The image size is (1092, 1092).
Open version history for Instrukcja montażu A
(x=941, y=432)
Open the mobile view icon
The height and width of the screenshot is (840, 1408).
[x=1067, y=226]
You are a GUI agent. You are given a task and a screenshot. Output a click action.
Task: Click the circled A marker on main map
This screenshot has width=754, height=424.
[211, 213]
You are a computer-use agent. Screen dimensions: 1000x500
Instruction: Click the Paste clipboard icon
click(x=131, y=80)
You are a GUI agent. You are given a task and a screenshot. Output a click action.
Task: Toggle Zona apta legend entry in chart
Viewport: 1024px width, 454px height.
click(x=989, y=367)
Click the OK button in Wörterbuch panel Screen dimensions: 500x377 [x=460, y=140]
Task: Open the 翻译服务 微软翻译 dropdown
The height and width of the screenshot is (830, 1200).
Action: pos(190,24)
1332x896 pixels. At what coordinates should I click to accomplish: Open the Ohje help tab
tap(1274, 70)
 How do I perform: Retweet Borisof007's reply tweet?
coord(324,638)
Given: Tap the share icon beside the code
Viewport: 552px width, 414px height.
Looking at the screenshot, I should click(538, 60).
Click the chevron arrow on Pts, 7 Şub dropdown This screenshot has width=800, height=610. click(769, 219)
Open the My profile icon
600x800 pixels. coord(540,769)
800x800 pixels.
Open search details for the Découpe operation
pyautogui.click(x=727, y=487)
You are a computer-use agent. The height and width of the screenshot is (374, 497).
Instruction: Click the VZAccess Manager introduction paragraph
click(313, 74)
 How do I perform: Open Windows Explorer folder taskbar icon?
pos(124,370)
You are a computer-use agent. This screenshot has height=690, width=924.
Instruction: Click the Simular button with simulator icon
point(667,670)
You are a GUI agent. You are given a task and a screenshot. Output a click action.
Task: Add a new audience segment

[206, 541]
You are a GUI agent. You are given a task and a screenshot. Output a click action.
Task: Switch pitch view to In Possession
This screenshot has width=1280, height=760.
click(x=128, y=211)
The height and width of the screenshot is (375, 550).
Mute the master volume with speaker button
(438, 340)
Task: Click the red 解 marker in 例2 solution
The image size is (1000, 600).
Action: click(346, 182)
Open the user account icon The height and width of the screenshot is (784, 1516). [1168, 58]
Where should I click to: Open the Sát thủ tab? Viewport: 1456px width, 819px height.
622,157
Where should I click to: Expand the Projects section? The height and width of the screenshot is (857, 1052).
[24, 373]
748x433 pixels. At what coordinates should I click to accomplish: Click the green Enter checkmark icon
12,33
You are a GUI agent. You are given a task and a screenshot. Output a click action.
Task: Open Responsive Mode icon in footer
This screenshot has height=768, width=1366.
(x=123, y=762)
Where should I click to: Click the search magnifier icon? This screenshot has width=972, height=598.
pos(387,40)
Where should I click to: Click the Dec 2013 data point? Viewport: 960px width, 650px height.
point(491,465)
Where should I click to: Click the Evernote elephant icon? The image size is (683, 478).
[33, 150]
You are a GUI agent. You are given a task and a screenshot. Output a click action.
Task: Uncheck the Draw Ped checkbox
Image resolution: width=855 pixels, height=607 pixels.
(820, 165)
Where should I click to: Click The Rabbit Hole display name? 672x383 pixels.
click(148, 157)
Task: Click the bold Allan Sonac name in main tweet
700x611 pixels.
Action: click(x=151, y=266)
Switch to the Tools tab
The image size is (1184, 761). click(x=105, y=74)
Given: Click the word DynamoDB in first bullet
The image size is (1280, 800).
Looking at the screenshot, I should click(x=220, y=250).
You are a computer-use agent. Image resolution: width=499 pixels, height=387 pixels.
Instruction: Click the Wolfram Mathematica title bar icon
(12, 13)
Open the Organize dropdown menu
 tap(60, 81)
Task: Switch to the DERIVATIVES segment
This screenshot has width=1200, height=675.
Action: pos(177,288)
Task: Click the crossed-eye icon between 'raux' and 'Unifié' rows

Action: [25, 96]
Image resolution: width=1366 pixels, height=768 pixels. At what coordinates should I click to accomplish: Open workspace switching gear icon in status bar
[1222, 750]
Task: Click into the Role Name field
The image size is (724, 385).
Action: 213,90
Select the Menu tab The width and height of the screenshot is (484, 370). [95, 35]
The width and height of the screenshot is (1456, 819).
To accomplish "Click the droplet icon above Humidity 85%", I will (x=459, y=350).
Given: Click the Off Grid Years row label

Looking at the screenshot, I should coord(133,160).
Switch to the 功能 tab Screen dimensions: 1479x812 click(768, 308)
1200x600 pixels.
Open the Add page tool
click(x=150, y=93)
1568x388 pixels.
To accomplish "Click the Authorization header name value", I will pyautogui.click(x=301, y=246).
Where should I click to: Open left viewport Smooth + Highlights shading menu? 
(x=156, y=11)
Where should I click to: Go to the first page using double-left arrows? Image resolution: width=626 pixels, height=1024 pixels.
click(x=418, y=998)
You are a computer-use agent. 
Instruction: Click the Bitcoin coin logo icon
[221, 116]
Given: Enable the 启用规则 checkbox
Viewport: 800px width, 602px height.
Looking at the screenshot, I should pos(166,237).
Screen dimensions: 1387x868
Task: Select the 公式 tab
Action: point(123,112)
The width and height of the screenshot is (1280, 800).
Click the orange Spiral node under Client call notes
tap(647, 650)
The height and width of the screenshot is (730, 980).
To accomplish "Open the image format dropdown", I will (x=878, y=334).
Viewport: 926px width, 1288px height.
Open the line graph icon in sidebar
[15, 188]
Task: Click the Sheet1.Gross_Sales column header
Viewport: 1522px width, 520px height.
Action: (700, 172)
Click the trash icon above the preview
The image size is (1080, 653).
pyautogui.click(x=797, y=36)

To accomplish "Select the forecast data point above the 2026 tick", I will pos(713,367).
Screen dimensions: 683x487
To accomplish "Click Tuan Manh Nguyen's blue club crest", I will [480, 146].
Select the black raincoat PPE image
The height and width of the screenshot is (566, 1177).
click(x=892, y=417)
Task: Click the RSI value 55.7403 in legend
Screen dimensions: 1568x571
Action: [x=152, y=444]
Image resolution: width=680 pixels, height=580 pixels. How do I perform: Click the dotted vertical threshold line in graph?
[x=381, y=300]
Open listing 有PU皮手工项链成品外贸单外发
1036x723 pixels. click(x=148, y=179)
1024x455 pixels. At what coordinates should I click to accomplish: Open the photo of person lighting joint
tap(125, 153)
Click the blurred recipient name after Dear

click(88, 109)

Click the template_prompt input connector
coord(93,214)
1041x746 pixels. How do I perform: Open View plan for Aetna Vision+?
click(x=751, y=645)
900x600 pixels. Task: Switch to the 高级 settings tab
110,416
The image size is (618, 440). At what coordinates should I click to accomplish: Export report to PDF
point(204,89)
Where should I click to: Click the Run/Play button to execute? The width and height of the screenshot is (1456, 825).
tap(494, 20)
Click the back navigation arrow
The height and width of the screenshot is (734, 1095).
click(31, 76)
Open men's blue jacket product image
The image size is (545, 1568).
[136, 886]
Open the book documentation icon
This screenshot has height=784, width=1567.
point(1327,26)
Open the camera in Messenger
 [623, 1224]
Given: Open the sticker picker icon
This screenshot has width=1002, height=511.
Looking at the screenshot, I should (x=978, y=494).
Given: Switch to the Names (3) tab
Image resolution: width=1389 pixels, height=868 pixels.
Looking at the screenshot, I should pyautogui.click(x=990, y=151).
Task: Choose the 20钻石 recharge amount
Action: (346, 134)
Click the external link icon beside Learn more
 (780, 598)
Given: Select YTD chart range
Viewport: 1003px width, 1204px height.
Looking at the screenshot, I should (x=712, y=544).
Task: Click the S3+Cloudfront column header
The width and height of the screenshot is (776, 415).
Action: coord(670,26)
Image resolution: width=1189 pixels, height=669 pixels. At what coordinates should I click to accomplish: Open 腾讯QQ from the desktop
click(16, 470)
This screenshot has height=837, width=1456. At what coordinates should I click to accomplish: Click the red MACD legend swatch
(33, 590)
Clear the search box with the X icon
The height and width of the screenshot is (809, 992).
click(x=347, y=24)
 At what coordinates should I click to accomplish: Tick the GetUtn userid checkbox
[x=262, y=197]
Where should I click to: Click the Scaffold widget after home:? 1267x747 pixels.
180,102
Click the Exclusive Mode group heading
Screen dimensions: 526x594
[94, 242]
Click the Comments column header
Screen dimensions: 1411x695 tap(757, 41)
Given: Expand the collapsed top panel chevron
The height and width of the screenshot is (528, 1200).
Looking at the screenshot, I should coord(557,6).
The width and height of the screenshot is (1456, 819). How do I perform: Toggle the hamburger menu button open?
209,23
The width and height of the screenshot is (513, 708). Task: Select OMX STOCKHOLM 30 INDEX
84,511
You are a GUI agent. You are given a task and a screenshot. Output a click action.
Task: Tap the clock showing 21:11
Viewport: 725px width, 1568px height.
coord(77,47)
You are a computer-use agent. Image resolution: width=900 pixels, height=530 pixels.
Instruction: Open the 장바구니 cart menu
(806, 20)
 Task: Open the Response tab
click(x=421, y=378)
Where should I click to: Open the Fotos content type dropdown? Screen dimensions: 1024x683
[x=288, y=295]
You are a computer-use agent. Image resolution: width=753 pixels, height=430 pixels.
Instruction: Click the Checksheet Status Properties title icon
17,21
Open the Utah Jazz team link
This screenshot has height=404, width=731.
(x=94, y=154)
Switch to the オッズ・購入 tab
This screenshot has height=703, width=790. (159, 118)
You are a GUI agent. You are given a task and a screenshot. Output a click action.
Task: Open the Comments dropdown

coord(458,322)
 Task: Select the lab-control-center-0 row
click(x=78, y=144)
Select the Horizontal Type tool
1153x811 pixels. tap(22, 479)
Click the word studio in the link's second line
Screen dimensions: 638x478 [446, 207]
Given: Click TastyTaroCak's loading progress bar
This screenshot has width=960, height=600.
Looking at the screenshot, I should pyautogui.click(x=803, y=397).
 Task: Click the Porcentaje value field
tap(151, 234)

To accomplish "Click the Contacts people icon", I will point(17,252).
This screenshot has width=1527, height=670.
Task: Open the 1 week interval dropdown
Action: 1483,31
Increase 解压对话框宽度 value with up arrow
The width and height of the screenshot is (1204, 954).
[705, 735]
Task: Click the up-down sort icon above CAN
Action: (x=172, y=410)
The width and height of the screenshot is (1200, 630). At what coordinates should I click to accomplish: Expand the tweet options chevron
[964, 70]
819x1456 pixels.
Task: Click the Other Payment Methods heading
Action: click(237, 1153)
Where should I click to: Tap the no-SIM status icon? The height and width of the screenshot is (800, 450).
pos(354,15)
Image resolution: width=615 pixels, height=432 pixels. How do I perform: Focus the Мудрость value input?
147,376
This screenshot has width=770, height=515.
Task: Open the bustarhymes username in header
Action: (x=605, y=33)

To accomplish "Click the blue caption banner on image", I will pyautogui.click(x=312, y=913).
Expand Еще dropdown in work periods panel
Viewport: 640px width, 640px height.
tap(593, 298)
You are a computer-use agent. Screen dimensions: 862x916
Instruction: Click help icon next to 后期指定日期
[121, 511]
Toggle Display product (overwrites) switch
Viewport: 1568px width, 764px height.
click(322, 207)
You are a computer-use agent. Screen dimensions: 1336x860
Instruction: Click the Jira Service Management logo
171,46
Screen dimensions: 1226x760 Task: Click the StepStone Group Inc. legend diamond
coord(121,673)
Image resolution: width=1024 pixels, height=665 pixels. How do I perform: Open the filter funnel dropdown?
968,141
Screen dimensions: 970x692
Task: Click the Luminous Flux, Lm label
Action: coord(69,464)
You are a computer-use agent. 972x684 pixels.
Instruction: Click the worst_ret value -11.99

• _YOUR INSTRUCTIONS_
Would you copy out exactly the lines above that start at the one containing "Switch to the オッズ・購入 tab" and end at the one containing "Given: Click TastyTaroCak's", inclusive?

• _OUTPUT FOR THIS EXERCISE_
Switch to the オッズ・購入 tab
This screenshot has height=703, width=790. (159, 118)
You are a GUI agent. You are given a task and a screenshot. Output a click action.
Task: Open the Comments dropdown

coord(458,322)
 Task: Select the lab-control-center-0 row
click(x=78, y=144)
Select the Horizontal Type tool
1153x811 pixels. tap(22, 479)
Click the word studio in the link's second line
Screen dimensions: 638x478 [446, 207]
Given: Click TastyTaroCak's loading progress bar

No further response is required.